━━━━━ EXCERPT TO READ ━━━━━

The American Consumer(tm) is at fault for wanting what normal individuals in the west typically want. A lot of stuff without a lot of work to get it. But feeding that desire is a machine that effectively can't lose if you are pushing the button.

It is quite simply, the hacking of capitalism and it will crash in glorious fashion.


 
Cliff Diving
by noteworthy at 10:47 am EST, Nov 25, 2009

Ruth Simon And James R. Hagerty:

23% of all mortgage borrowers in the US are underwater.

Decius:

Imagine if they all walked.

Rory Stewart:

"It's like they're coming in and saying to you, 'I'm going to drive my car off a cliff. Should I or should I not wear a seatbelt?' And you say, 'I don't think you should drive your car off the cliff.' And they say, 'No, no, that bit's already been decided - the question is whether to wear a seatbelt.' And you say, 'Well, you might as well wear a seatbelt.' And then they say, 'We've consulted with policy expert Rory Stewart and he says ...'"

Decius:

Sometimes the market drives off a cliff.

John Lanchester:

The average British household owes 160 per cent of its annual income. That makes us, individually and collectively, a lot like the cartoon character who's run off the end of a cliff and hasn't realized it yet.

We in Britain are, to use a technical economic term, screwed.

The German economy is fucked off a cliff.

━━━━━ INPUT DATA ━━━━━

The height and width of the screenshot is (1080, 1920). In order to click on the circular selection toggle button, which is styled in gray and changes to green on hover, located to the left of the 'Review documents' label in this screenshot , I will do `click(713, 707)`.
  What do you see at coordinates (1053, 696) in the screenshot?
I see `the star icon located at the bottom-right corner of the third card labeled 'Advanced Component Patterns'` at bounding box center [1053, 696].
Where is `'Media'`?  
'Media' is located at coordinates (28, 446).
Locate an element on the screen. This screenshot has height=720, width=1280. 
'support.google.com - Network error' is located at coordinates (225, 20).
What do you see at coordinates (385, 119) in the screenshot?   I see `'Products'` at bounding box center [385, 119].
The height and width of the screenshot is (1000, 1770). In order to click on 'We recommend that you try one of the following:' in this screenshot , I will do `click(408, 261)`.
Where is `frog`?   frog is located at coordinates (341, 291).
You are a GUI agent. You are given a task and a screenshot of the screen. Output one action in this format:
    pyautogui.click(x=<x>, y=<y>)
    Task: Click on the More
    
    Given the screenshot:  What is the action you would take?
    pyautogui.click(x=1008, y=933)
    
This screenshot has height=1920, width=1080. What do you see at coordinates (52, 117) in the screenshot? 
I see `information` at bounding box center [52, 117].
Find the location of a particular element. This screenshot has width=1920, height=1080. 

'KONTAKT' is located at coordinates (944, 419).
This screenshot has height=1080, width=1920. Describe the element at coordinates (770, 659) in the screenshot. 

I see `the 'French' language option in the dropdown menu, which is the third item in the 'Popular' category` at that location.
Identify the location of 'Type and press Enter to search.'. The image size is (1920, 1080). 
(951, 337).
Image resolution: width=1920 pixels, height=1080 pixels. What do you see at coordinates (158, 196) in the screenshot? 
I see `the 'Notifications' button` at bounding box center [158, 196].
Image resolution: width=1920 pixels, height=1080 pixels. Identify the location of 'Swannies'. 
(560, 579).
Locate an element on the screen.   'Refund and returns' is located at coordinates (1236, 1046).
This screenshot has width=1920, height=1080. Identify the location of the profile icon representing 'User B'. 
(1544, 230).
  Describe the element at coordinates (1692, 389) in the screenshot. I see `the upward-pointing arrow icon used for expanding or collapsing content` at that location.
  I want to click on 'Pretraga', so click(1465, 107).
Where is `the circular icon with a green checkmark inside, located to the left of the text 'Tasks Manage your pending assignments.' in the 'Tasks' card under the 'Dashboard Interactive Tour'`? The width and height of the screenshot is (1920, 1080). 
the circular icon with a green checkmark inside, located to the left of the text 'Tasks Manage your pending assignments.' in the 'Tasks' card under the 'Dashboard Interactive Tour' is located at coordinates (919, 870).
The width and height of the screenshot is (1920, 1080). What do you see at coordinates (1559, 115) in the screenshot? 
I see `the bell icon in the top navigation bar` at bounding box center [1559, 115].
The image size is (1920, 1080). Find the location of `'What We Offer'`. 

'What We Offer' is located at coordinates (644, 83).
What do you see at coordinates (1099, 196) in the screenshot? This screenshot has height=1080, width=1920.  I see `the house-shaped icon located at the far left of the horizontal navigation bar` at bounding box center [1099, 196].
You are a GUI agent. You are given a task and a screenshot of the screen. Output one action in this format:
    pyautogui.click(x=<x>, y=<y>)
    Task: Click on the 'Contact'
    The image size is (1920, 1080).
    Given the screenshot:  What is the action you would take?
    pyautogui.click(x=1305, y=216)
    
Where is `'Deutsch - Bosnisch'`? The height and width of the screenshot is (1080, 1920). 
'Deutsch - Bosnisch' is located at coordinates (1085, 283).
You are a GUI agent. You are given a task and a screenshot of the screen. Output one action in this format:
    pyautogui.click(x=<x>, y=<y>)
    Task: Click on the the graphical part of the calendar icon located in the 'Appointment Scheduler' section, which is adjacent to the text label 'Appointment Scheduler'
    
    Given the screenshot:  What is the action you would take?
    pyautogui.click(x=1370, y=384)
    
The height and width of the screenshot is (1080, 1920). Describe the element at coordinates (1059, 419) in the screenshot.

━━━━━

[WHAT YOU WILL DO]:
(1) Name every person in the Cliff Diving excerpt whose name appears before a colon to introduce a passage, listing each person once.
(2) Write out the portion of the Cliff Diving excerpt between "Cliff Diving" and "they all walked.", inclusive, with its wording unchanged.

[RESULTS OF THE TASKS]:
(1)
Ruth Simon
James R. Hagerty
Decius
Rory Stewart
John Lanchester

(2)
Cliff Diving
by noteworthy at 10:47 am EST, Nov 25, 2009

Ruth Simon And James R. Hagerty:

23% of all mortgage borrowers in the US are underwater.

Decius:

Imagine if they all walked.